──────── Teks Sumber ────────

Sangatta, pelitapost.com – Anggota DPRD Kutim Yuli Sa’Pang mengatakan, bahwa kasus kekerasan terhadap perempuan dan anak di Kabupaten Kutai Timur (Kutim) masih saja kerap terjadi. DPRD Kutim susun rancangan peraturan daerah (raperda) tentang perlindungan perempuan dan anak.
Yuli menerangkan tujuan raperda yang tengah digodok Tim Panitia Khusus (Pansus) DPRD Kutim tersebut guna menekan bertambahnya kasus kekerasan terhadap anak.
Menurutunya perlu adanya raperda perlindungan perempuan dan anak, karena di Kabupaten Kutim kasus ini sering kali terjadi sehingga perlu ada regulasi yang mengatur.
Dikatakannya permasalahan akan kekerasan perempuan dan anak merupakan hal yang sangat kompleks, maka diperlukan payung hukum yang lebih simpel dan sederhana untuk melepaskan korban dari lingkaran persoalan.
Ia mengatakan bahwa raperda perlindungan perempuan dan anak di kutim, saat ini masih dalam tahap pembahasan dengan salah satu poin berbicara mengenai pemenuhan hak dan kesejahteraan mereka.
Mengenain perlindungan anak, di dalam raperda tersebut membahas berkaitan dengan ketahanan keluarga dan pengasuhan anak. Termasuk mengaitkan antara regulasi satu dengan yang lainnya, seperti terkait Sistem Peradilan Pidana Anak (SPPA) bahwa Lembaga Pembinaan Khusus Anak (LPKA) harus memastikan setiap anak yang berada di sana harus mendapatkan pendidikan dan kesejahteraan.

────────

(Telusuri Materi)
**a.** Salin bagian teks sumber yang dibuka dengan kata-kata berisi "Ia mengatakan bahwa" dan ditutup dengan "dan kesejahteraan mereka.".
**b.** Tolong sebutkan tim yang sedang menggodok raperda perlindungan perempuan dan anak menurut teks sumber.

──────── Data Tersedia ────────

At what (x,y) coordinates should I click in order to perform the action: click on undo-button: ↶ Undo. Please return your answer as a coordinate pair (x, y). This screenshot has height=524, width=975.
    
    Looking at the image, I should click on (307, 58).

────────

(Jawaban Latihan)
**a.**
Ia mengatakan bahwa raperda perlindungan perempuan dan anak di kutim, saat ini masih dalam tahap pembahasan dengan salah satu poin berbicara mengenai pemenuhan hak dan kesejahteraan mereka.

**b.** Tim Panitia Khusus (Pansus) DPRD Kutim.